(What to work on)
After reading each line of the entries, give the number of lines that contain "agent" and nothing else.
————
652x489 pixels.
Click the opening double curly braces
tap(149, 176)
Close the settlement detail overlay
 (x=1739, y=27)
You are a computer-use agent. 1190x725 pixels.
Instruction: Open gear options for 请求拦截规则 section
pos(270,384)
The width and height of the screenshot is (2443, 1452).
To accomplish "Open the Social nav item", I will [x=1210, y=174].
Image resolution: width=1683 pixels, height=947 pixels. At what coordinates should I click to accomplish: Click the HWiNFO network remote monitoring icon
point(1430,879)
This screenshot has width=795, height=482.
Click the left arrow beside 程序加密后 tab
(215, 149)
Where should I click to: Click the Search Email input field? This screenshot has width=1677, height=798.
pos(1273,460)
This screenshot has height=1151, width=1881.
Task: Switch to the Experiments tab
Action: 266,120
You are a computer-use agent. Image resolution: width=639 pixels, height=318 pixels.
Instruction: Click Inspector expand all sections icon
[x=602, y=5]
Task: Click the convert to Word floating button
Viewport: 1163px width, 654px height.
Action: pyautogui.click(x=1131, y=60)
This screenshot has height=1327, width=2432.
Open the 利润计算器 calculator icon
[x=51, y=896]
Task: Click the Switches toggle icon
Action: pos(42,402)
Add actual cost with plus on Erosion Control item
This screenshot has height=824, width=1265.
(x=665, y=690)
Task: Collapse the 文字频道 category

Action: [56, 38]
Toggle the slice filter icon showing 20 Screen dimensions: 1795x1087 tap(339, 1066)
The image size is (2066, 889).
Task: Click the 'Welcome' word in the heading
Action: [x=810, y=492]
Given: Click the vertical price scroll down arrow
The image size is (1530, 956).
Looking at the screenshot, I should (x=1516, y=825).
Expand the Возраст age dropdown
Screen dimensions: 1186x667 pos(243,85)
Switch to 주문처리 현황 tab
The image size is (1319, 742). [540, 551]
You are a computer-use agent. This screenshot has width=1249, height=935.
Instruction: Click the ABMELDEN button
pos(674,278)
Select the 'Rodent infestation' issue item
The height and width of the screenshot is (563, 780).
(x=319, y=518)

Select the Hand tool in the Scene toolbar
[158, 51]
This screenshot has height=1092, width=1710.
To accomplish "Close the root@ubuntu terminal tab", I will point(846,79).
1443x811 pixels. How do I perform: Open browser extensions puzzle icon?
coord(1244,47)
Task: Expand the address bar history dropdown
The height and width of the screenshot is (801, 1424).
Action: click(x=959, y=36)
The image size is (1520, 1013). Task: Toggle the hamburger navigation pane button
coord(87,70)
————
(Response to the task)
3